For a regular web app, you don't want you page load time to exceed 5 seconds.
But let's not forget that:
the 20%-80% rule applies here; if it takes 1 sec to load the HTML code, total rendering/loading time is probably 5-ish seconds (like fiXedd stated).
on a dev server, you're often not dealing with the real deal (traffic, DB load and size - number of entries can make a huge difference)
you want to take into account the way users want your app to behave. 5 seconds load time may be good enough to display preferences, but your basic or killer features should take less.
So in my opinion, here's a simple method to get a rough figures for a simple web app (using for example, Spring/Tapestry):
Sort the pages/actions given you app profile (which pages should be lightning fast?) and give them a rough figure for production environment
Then take into account the browser loading/rendering stuff. Dividing by 5 is a good start, although you can use best practices to reduce that time.
Think about your production environment (DB load, number of entries, traffic...) and take an additional margin.
You've got your target load time on your production server; now it's up to you and your dev server to think about your target load time on your dev platform :-D
One of the most useful benchmarks we use for identifying server-side issues is the "internal" time taken from request-received to response-flushed by the web server itself.

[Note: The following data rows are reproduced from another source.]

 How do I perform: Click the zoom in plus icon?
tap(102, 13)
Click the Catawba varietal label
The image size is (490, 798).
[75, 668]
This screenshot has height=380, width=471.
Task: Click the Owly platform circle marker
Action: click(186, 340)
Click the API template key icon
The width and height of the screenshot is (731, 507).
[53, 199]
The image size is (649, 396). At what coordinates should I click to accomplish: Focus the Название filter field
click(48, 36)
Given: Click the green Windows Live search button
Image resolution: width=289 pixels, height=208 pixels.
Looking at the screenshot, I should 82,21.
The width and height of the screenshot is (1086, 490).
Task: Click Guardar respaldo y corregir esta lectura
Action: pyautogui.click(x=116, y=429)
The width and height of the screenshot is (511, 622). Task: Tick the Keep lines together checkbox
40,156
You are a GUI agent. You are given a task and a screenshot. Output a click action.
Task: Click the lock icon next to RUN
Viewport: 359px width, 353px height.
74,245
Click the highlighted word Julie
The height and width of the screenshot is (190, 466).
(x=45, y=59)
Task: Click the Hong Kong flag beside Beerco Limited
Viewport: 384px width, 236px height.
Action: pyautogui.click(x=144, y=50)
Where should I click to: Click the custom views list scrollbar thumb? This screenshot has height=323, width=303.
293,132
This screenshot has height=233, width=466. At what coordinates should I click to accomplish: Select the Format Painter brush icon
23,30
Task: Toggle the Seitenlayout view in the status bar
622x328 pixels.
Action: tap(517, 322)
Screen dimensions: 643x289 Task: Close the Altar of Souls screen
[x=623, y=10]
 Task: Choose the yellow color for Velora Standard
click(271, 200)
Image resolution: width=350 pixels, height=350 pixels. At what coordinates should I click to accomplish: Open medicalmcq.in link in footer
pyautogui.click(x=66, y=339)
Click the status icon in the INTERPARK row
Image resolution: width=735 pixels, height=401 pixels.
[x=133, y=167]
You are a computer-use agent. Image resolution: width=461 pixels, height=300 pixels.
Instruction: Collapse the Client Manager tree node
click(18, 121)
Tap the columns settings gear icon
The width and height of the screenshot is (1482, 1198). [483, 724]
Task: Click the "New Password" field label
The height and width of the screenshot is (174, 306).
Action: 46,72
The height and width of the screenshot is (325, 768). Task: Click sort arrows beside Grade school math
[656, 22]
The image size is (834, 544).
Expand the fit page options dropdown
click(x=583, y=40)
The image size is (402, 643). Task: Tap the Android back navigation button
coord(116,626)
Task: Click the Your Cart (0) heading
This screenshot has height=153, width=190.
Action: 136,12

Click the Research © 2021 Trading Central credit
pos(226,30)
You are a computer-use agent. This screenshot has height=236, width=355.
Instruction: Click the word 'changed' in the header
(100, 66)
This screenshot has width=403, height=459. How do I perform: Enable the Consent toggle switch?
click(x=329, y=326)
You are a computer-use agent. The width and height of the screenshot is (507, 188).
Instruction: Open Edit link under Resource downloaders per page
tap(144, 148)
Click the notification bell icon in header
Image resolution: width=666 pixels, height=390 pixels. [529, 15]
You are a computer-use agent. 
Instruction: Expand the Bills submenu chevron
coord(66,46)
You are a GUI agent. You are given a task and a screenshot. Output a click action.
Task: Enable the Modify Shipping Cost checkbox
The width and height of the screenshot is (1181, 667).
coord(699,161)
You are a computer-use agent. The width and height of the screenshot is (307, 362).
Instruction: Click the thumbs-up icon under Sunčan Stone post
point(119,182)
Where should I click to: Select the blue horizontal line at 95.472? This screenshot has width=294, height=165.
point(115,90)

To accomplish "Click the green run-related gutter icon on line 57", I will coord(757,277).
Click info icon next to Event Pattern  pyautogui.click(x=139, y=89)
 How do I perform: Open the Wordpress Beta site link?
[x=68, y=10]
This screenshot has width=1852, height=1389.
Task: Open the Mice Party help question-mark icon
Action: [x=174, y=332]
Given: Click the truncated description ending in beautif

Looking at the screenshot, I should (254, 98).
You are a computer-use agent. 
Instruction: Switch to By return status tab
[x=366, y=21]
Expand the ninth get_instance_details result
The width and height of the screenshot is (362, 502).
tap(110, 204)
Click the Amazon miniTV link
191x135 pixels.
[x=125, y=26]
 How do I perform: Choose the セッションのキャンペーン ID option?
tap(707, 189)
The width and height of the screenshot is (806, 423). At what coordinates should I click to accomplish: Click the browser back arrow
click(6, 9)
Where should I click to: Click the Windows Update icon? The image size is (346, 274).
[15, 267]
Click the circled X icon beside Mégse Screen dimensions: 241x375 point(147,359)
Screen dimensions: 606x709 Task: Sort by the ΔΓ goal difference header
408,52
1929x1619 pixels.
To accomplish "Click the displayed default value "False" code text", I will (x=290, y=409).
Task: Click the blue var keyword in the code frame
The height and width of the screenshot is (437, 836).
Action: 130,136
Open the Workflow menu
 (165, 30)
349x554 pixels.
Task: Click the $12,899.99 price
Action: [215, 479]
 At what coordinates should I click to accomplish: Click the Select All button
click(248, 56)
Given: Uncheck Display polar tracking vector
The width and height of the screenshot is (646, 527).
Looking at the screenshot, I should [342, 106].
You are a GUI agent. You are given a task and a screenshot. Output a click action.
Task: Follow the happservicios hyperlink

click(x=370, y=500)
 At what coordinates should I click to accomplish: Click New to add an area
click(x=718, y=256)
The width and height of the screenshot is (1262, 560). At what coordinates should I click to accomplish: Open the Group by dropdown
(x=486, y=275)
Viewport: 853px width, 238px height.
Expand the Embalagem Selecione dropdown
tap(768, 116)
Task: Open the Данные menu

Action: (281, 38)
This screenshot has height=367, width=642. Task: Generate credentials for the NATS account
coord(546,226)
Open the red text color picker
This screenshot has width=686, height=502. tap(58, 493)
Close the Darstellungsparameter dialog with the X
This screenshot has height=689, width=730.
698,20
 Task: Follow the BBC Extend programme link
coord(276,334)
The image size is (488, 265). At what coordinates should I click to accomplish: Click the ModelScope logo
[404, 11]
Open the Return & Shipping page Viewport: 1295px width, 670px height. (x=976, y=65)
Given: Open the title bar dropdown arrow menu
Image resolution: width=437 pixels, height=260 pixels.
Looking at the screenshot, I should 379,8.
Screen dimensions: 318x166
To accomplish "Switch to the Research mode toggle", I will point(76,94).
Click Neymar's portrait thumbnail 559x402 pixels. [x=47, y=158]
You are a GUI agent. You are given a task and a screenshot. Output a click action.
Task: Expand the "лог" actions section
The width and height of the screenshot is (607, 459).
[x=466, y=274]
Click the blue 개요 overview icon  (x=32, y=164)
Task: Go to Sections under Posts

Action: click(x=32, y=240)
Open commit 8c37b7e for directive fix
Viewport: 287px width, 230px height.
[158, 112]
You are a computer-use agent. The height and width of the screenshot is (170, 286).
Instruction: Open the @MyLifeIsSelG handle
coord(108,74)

This means ignoring network traffic / latency and page render times.
We have some custom components (.net) that measure this time and inject it into the HTTP response header (we set a header called X-Server-Response); we can extract this data using our automated test tools, which means that we can then measure it over time (and between environments).
By measuring this time you get a pretty reliable view into the raw application performance - and if you have slow pages that take a long time to render, but the HTTP response header says it finished its work in 50ms, then you know you have network / browser issues.
Once you push your application into production, you (should) have things to like caching, static files sub-domains, js/css minification etc. - all of which can offer huge performance gains (esp. caching), but can also mask underlying application issues (like pages that make hundreds of db calls.)
All of which to say, the values we use for this time is sub 1sec.
In terms of what we offer to clients around performance, we usually use 2-3s for read-only pages, and up to 5s for transactional pages (registration, checkout, upload etc.)